I will begin house-hunting when I return to Kabul later this week. Why? My housemates have declared my current house an Afghan-free zone.
It’s one of the dirty secrets of Kabul’s expatriate community: a significant number of expat house managers and tenants refuse to allow Afghans other than their guards and housekeepers into their houses and then fly into theatrical rages when an Afghan (an Unauthorized Afghan!) unknowingly crosses into their private Expatland. That so many aid workers are guilty of this is shameful. Afghan-free zones are an affront to the values of the humanitarian community. But more than that, they fly in the face of human decency.
Afghan-free zones are usually enforced by alliances of housemates. Think: Westerners of the sets that tend to forget that not everyone owns a holiday home and members of the Afghan diaspora’s most affluent and arrogant circles –the people who tell you, within the first 15 minutes of meeting you, that they’re descended from Amanullah’s bloodline or were “from the last of the good families to leave Herat” before the 32 Years War. These are groups of people so deeply uncomfortable coexisting with “local” (read: working class, uppity ethnic minority, self-educated and rags-to-middle-class) Afghans that they can’t bear life in Kabul unless their residences are free of Afghans besides the non-English-speaking hired help, who wouldn’t dare risk questioning the status quo for fear of endangering salaries that support whole extended families.
Usually announced with little or no warning, Afghan-free zones are enforced by bullying dissenting housemates into silence, acts of passive aggression against expats with close Afghan friends and communal “house talks” that entail brow-beating the resident local-lover into moving out.

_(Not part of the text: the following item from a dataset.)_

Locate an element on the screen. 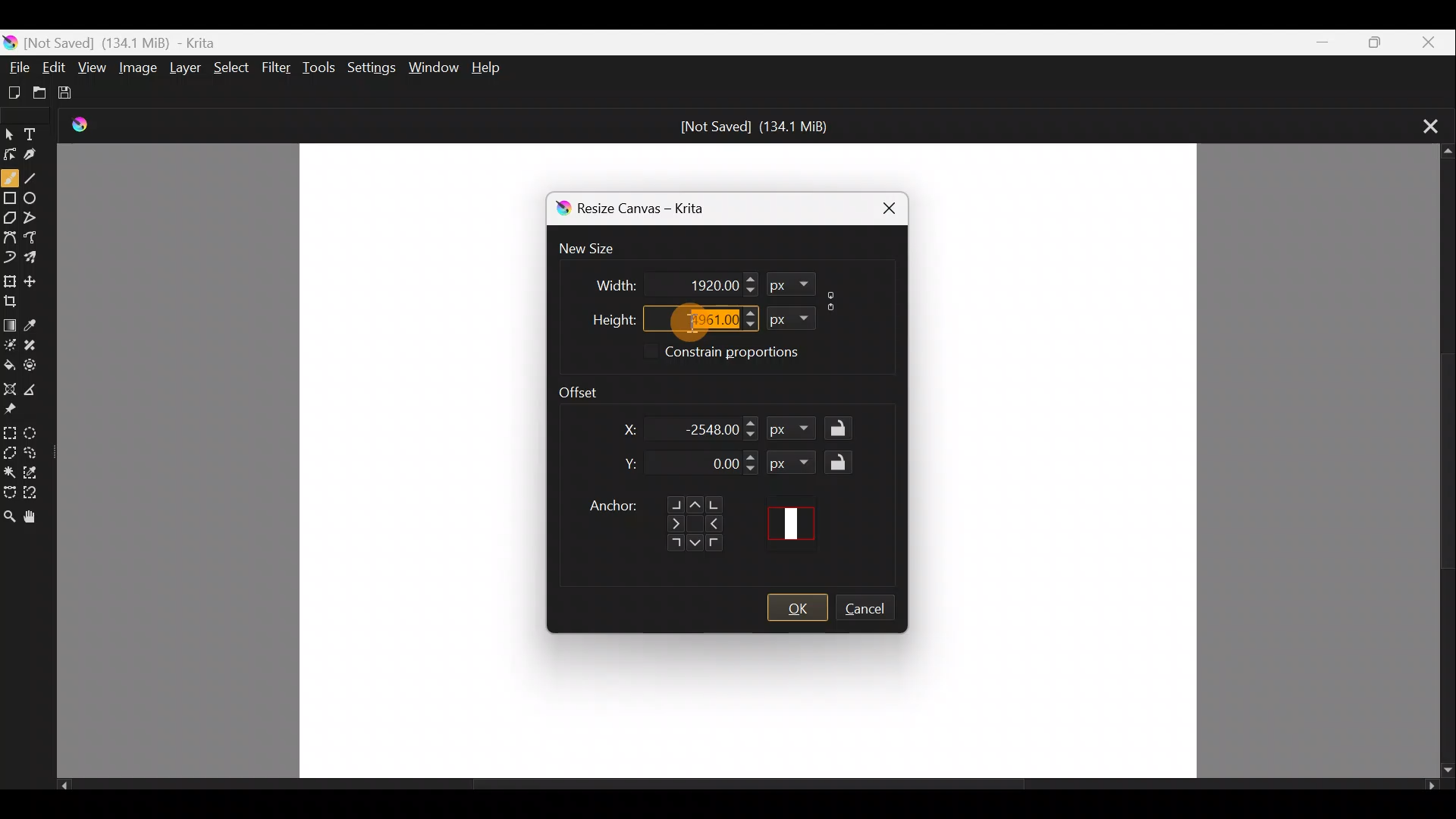 The height and width of the screenshot is (819, 1456). Create a new document is located at coordinates (15, 92).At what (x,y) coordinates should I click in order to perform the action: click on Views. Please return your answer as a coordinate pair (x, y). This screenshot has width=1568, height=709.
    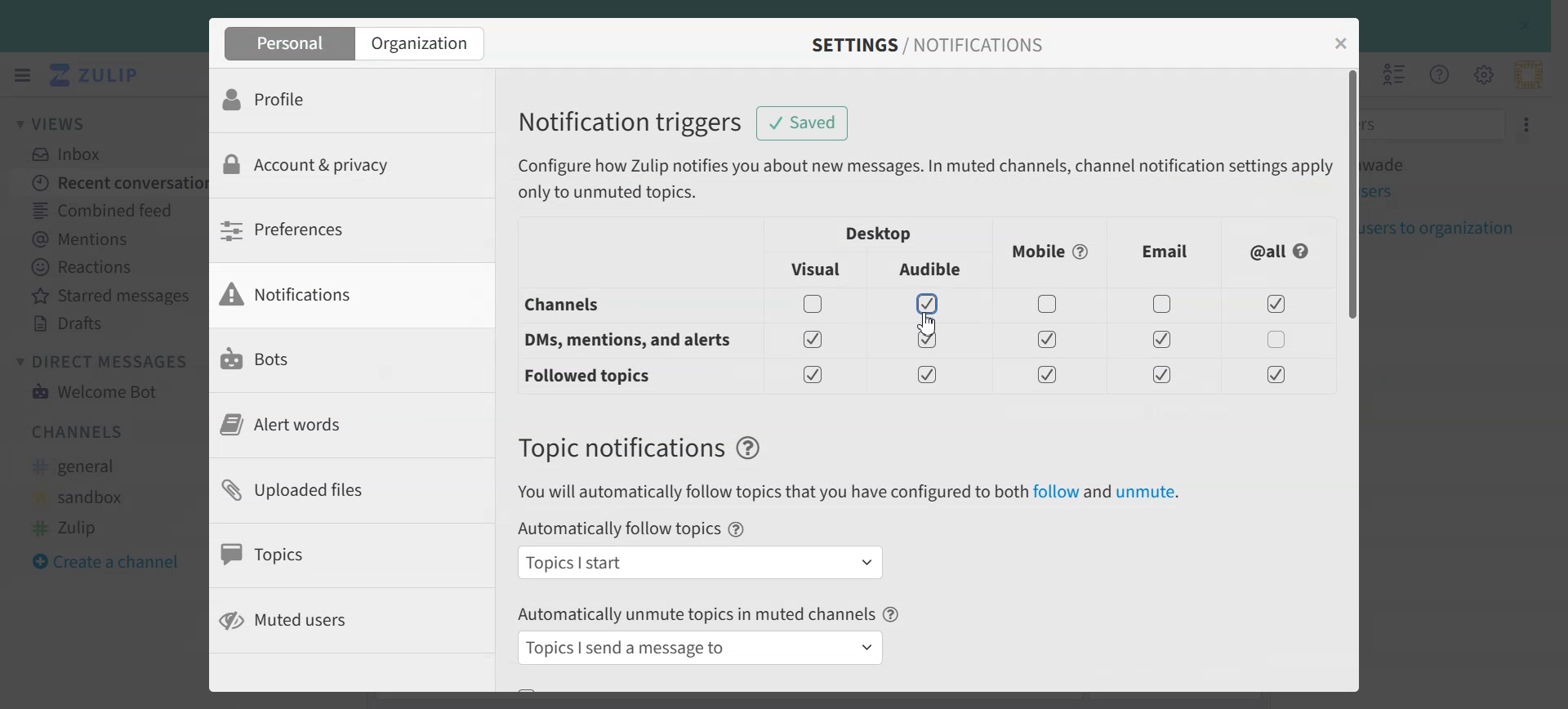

The practice of imposing blanket bans on Afghan nationals entering private residences in their own capital city is stunningly offensive, racist and mean-spirited. (Back in July, my housemates refused to let one of my Afghan friends use our bathroom after a 5-hour drive.) It’s long past time for the Afghan-free zones to be eradicated and their expat supporters to be called out, publicly. Let’s go.